- _Task item_
Transcribe exactly, and only, the lines that run from the one containing "Toggle the auto reconnect checkbox" through the end of the records.

....

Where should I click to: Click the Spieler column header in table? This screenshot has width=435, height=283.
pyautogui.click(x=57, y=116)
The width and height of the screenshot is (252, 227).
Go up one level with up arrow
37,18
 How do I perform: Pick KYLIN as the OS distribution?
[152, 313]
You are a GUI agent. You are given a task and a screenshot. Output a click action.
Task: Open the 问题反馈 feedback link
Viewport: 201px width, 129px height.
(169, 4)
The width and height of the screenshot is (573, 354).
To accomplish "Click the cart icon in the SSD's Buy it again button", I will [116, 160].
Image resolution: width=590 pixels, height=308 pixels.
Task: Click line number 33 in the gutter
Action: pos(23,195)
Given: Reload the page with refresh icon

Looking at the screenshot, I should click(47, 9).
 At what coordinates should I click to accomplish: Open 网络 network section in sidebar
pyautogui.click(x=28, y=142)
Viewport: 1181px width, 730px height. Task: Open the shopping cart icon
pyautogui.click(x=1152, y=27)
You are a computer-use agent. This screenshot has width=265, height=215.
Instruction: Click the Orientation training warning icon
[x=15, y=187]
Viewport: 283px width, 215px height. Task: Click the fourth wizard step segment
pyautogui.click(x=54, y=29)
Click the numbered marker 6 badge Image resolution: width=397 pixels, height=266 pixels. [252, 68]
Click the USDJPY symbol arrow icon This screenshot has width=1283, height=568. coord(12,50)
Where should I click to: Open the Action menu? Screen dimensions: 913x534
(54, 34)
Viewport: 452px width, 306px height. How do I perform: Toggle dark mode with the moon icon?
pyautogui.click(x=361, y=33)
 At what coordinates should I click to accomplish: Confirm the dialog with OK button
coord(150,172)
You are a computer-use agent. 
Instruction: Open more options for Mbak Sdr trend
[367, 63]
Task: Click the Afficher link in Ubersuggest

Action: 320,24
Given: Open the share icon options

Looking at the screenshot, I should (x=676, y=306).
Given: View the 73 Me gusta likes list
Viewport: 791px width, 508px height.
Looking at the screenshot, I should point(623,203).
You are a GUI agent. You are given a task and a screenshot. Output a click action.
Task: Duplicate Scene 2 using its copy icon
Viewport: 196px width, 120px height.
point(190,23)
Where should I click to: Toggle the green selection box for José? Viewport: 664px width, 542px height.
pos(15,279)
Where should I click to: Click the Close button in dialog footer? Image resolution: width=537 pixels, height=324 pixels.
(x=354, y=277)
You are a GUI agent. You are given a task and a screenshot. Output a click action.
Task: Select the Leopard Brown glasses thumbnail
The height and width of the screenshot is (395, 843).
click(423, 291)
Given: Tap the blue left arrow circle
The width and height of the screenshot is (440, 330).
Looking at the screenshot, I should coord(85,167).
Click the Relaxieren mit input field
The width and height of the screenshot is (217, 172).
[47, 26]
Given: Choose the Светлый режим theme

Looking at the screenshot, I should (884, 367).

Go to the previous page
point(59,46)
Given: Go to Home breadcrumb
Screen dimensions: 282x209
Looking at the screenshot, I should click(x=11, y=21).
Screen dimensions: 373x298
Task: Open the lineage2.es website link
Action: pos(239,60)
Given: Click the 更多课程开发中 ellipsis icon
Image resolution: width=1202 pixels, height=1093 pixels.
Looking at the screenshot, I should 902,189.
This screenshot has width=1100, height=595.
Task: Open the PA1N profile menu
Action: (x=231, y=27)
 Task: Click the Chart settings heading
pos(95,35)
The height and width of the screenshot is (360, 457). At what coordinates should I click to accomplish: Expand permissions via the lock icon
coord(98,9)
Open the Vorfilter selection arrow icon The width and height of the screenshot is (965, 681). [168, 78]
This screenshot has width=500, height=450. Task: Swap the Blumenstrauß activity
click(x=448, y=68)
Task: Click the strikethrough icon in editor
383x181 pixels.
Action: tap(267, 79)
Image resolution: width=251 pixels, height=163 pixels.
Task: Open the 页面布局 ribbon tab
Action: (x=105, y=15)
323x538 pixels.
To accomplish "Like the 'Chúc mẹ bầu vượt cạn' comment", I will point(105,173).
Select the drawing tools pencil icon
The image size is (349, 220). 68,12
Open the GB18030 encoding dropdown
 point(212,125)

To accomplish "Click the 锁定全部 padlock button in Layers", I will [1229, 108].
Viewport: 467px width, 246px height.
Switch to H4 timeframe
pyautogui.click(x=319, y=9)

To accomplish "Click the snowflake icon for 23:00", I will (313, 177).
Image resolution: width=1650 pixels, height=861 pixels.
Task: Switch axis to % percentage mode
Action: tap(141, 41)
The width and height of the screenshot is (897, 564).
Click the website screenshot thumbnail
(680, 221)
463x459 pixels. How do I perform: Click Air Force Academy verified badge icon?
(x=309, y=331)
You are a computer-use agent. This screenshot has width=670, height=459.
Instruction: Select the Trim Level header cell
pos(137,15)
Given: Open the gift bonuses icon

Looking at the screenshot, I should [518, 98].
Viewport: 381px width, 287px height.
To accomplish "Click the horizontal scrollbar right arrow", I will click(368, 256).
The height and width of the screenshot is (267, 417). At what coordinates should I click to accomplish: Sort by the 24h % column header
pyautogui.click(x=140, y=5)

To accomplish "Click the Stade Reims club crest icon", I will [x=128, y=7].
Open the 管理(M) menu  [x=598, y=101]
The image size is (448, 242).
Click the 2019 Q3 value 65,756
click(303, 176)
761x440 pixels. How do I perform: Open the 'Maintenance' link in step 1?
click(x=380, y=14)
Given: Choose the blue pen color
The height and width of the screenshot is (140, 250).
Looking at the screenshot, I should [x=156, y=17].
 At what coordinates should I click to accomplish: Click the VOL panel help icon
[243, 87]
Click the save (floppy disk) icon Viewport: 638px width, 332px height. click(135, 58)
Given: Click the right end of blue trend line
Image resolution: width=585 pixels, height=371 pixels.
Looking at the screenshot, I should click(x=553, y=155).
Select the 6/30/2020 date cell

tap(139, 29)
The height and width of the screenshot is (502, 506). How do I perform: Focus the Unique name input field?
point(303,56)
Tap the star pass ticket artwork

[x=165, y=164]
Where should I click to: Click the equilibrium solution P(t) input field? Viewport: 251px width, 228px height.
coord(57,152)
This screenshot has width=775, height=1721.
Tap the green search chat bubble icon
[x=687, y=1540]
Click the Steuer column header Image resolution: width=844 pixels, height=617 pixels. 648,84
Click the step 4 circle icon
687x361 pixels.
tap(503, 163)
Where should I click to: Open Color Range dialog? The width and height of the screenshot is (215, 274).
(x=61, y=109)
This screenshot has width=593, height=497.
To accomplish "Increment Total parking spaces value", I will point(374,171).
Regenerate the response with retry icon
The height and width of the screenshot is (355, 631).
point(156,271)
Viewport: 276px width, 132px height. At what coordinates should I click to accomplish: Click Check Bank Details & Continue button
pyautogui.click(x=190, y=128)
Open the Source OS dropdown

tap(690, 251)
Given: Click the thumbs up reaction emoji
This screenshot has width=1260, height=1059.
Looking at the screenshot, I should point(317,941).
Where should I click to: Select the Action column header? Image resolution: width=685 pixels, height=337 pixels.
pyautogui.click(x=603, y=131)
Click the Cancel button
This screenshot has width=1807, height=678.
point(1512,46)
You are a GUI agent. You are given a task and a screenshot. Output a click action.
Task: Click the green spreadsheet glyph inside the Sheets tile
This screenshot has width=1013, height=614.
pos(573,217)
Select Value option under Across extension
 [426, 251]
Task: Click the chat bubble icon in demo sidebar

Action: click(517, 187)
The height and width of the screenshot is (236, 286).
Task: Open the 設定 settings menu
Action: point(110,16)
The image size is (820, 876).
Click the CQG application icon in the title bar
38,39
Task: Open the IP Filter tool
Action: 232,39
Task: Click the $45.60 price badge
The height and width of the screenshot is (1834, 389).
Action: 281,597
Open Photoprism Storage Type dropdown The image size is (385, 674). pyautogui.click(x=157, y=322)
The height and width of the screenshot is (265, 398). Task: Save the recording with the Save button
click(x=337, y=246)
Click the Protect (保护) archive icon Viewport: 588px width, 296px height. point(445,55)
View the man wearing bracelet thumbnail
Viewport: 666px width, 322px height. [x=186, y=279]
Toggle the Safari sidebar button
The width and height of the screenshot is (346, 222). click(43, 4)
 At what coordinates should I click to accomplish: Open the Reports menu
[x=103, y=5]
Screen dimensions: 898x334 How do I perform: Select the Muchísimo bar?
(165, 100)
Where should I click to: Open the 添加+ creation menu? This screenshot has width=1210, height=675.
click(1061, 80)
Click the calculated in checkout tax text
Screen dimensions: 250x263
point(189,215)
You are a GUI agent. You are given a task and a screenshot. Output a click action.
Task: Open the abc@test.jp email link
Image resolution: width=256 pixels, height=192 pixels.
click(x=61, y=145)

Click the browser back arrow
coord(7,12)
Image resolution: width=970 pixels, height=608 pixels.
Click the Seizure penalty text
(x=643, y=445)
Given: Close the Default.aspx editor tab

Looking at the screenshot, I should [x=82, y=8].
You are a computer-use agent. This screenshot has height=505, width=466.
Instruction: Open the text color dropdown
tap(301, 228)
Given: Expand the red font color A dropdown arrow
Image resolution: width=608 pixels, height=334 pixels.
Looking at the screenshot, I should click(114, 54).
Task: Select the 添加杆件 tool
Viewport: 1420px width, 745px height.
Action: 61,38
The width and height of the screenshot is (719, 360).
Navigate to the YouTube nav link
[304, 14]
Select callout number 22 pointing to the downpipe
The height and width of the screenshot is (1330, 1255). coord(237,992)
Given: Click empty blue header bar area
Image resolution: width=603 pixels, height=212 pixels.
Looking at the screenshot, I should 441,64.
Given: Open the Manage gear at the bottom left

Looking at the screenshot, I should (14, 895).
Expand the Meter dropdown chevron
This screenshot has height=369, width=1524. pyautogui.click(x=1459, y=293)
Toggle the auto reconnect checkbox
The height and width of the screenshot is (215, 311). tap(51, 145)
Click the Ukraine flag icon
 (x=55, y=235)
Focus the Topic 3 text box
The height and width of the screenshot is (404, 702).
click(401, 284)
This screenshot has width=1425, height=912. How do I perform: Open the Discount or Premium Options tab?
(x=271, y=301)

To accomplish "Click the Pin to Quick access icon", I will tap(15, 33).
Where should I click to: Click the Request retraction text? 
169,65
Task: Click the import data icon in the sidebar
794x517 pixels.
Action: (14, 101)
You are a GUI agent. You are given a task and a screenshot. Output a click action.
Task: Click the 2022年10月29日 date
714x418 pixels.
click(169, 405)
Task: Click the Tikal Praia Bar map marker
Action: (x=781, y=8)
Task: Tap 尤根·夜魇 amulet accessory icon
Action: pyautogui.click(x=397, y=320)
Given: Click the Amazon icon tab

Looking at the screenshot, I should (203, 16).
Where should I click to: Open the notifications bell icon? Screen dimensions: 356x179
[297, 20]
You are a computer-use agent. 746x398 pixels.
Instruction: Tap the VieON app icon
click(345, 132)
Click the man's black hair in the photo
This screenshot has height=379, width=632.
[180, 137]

....

- _Your solution_
Toggle the auto reconnect checkbox
The height and width of the screenshot is (215, 311). tap(51, 145)
Click the Ukraine flag icon
 (x=55, y=235)
Focus the Topic 3 text box
The height and width of the screenshot is (404, 702).
click(401, 284)
This screenshot has width=1425, height=912. How do I perform: Open the Discount or Premium Options tab?
(x=271, y=301)

To accomplish "Click the Pin to Quick access icon", I will tap(15, 33).
Where should I click to: Click the Request retraction text? 
169,65
Task: Click the import data icon in the sidebar
794x517 pixels.
Action: (14, 101)
You are a GUI agent. You are given a task and a screenshot. Output a click action.
Task: Click the 2022年10月29日 date
714x418 pixels.
click(169, 405)
Task: Click the Tikal Praia Bar map marker
Action: (x=781, y=8)
Task: Tap 尤根·夜魇 amulet accessory icon
Action: pyautogui.click(x=397, y=320)
Given: Click the Amazon icon tab

Looking at the screenshot, I should (203, 16).
Where should I click to: Open the notifications bell icon? Screen dimensions: 356x179
[297, 20]
You are a computer-use agent. 746x398 pixels.
Instruction: Tap the VieON app icon
click(345, 132)
Click the man's black hair in the photo
This screenshot has height=379, width=632.
[180, 137]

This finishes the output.